This post is more about photographing fire trucks with people from an assignment in Eureka, CA. In the last post I wrote about the first dramatic location that I used, a lumber mill with huge piles of cut logs. I really wanted to incorporate the redwood forest with the fire engine, but this presented many obstacles to creating a great shot.
First of all, although there was a small, narrow road that went through portions of the forest, we had to be able to get the engine in there somewhere without scratching it or … heaven forbid, getting it dirty.
We scoured the path with a smaller vehicle so I could not only get a feel for a potential background, but equally as important I needed to locate a vantage point to shoot from with a clear enough field of view that would allow an unobstructed shot of the fire engine.
Next … was the concept of lighting. The forest was fairly dense and only minimal direct sunlight filtered through. It was a forgone conclusion that we wouldn’t have the same lighting from the lumber mill with full sun to bring out a rich red and clean white. Although that’s what the client was expecting for the product, I was determined to offer them an alternative that was so incredibly dramatic that they’d accept the change in the norm for fire truck photography.
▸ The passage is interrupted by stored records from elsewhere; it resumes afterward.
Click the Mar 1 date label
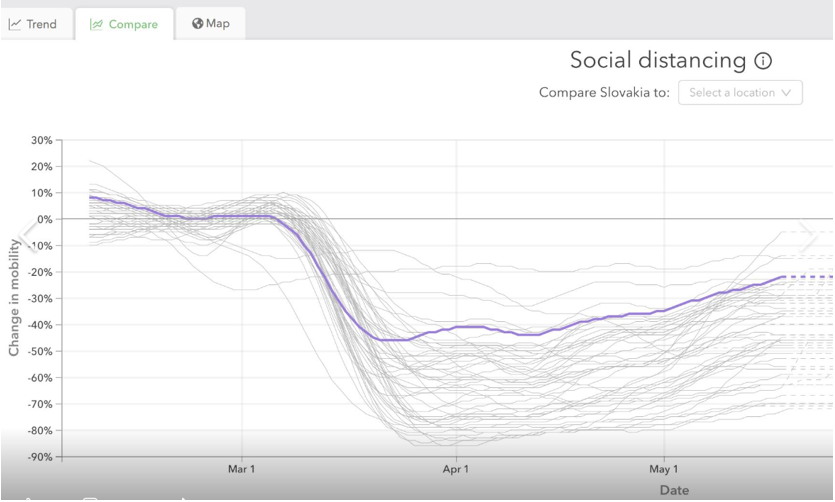This screenshot has width=835, height=502. coord(242,468)
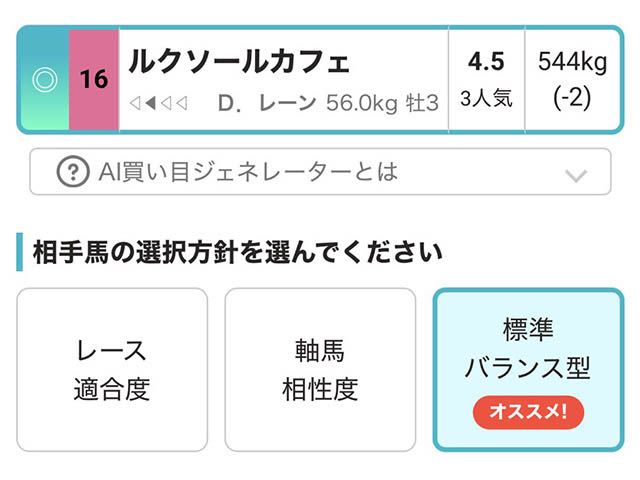Viewport: 640px width, 480px height.
Task: Click the 牡3 sex and age label
Action: [x=420, y=103]
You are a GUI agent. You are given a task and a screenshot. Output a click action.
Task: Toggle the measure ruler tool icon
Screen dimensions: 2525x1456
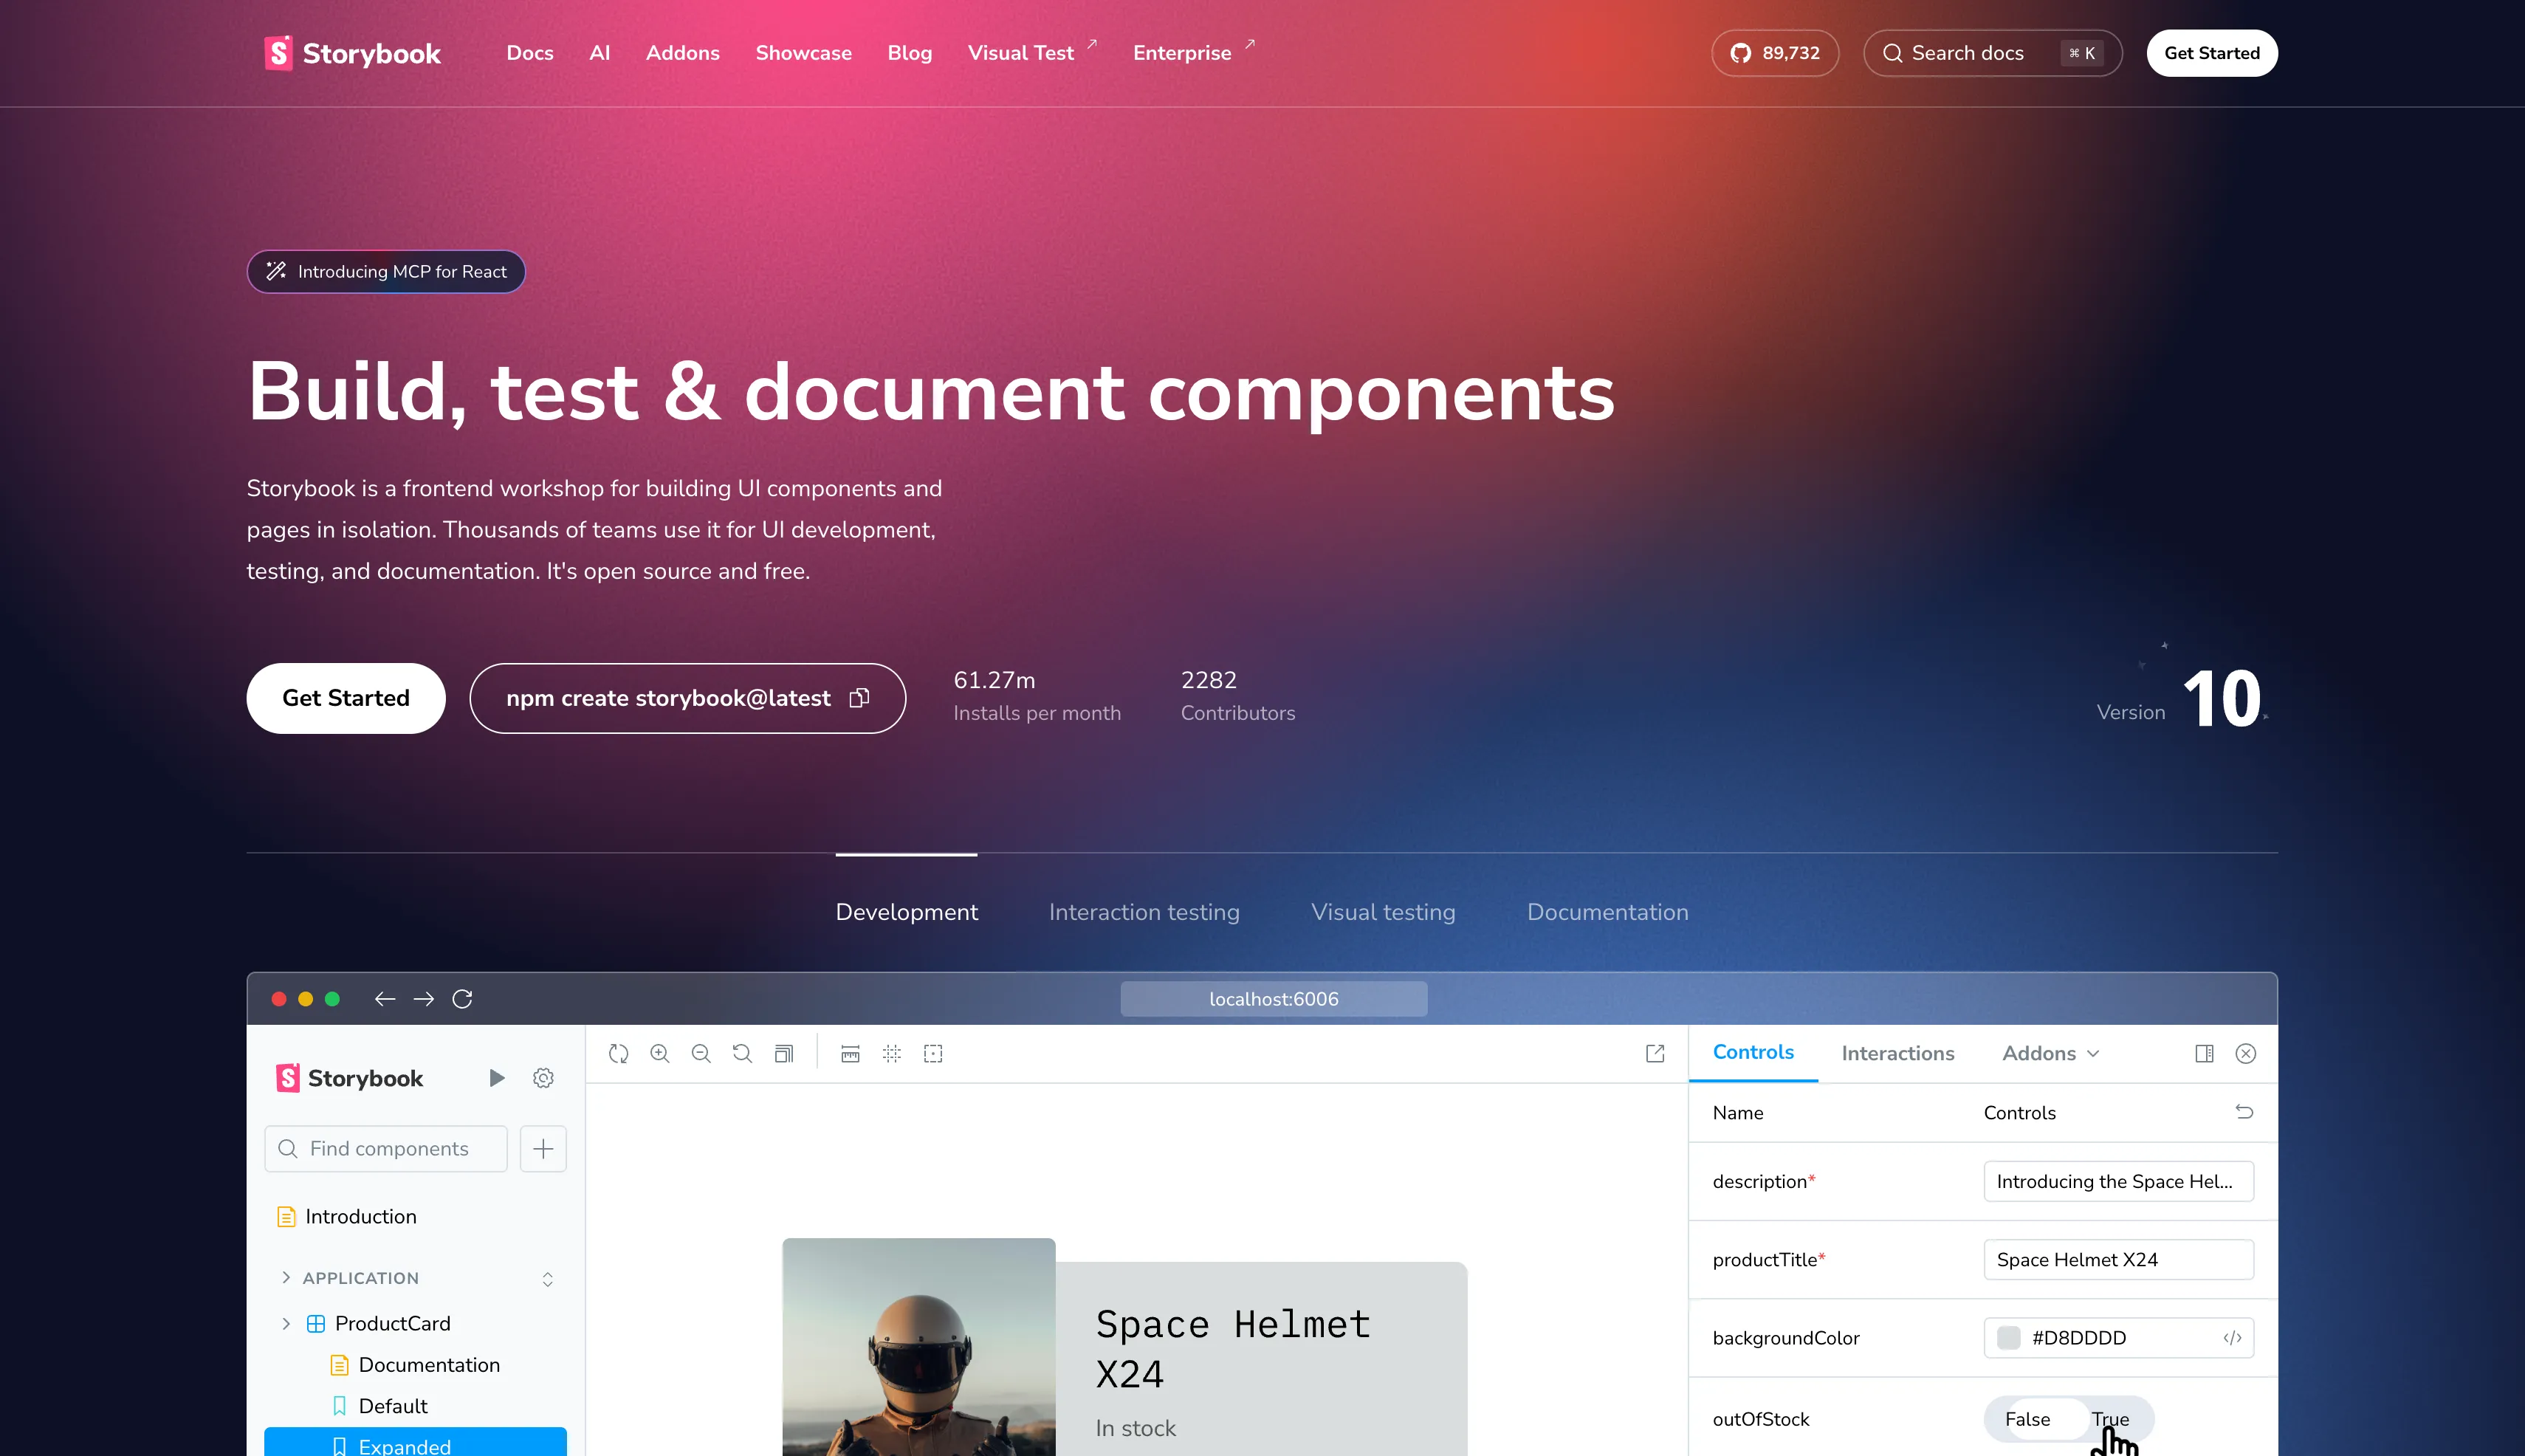(x=850, y=1053)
Once we could conquer the sight and lighting … we had to understand that the image would require a slow exposure due in part to the darkened conditions in the woods and the relative slow film speed for Fuji Velvia or Provia. This in and of itself was not an issue because photography with a Mamiya RZ67 is tripod based, and that means the shutter can remain open for a long time without fear of camera shake. The concern was for the images where I included the firefighters. They were going to have to hold pretty still.
This first location required the use of a wide-angle lens, but the next spot allowed me to shoot with a 110mm normal lens.
Since we were in the woods, the firemen changed from structural PPE to wildland PPE, a common practice in wildfire prone California. I put them all in poses that would either allow them to balance with the aid of a tool or simply a rigid stance.